Trying to reduce delays between kernel launches

I am using CUDA toolkit 3.2.16, video driver 260.93, Windows 7 64-bit, and I have a Geforce GTX 580 and a Tesla C2050 (set to TCC mode).

I have a number of kernels that I am trying to launch in series, for example:
err = cuMemcpyHtoD((CUdeviceptr)cuda_in_ptr, host_in_ptr, in_block_size);
err = cuLaunchGrid(A_Kernel, 150, 1);
err = cuLaunchGrid(B_Kernel, 120, 1);
err = cuLaunchGrid(C_Kernel, 190, 1);
err = cuMemcpyDtoH (host_out_ptr, (CUdeviceptr)cuda_out_ptr, out_block_size);

With Compute Visual Profiler, I am observing the time it takes to do each of the above steps, and I am seeing large blocks of idle time between the Launch Grid’s.

For example:
Function _ Duration(us) _ Idle Time(us)
cuMemcpyHtoD ___ 1.2us _ 8.29us
cuLaunchGrid(A) ___ 3.7us _ 789.74us
cuLaunchGrid(B) _ 11711.2us _ 780.65us
cuLaunchGrid(C) ___ 41.9us _ 782.82us
cuMemcpyDtoH ___ 6.4us _ 21.01us

I observe almost identical results with both the Geforce GTX 580 and a Tesla C2050 (except with the GTX 580, the cuLaunchGrid(B) the duration is only 8683.1 us).

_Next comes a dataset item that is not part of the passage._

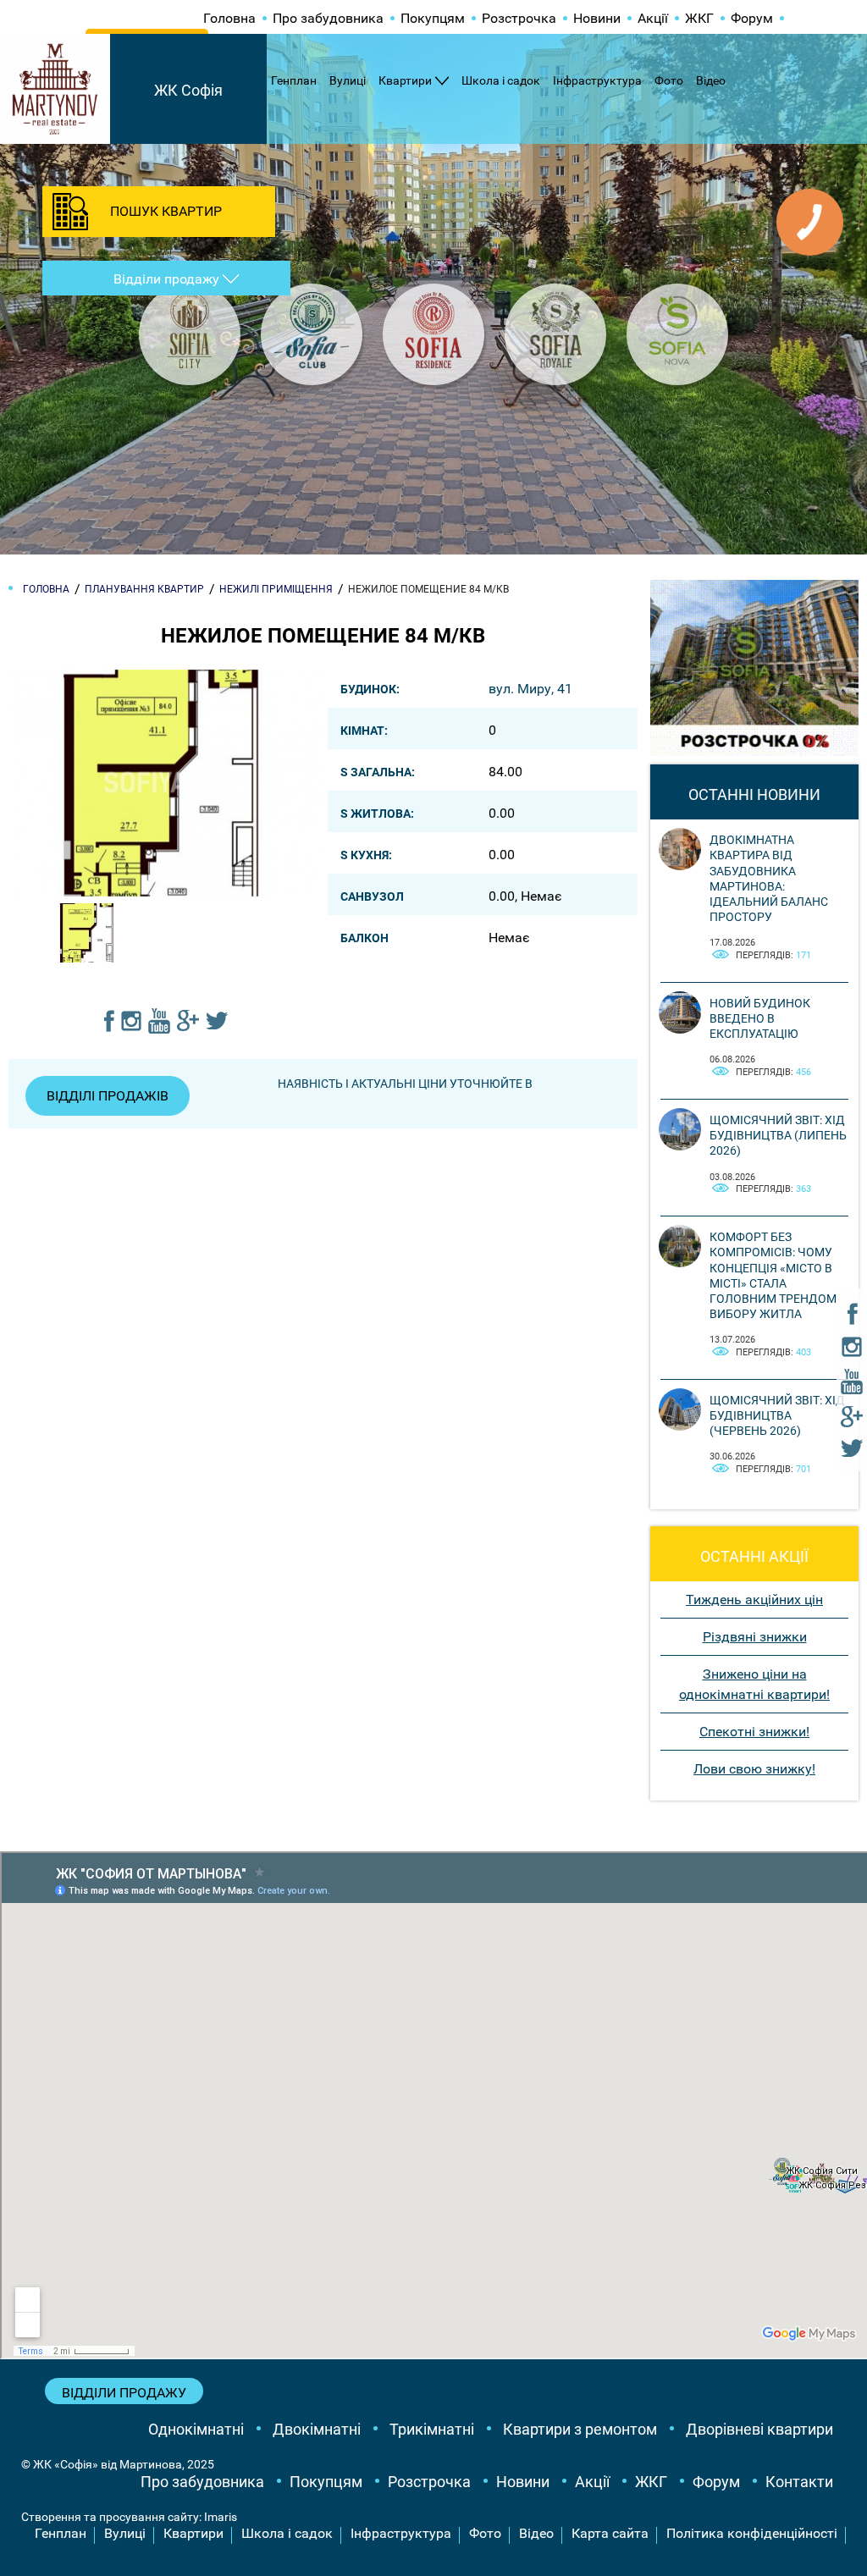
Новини (597, 18)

Waiting 770 to 820 us of idle time between kernel launches seems like a long time - it is about 20% of the above timeline.

I also tried cuLaunchGridAsync(…) into stream 0 and got the same sort of performance. And I read on another message discussion to try using cuStreamQuery(0); to avoid batching of the kernel launches, but got the same results also.

My questions are what is the source of the above delays (Windows 7 OS?) and how can I minimize the delays?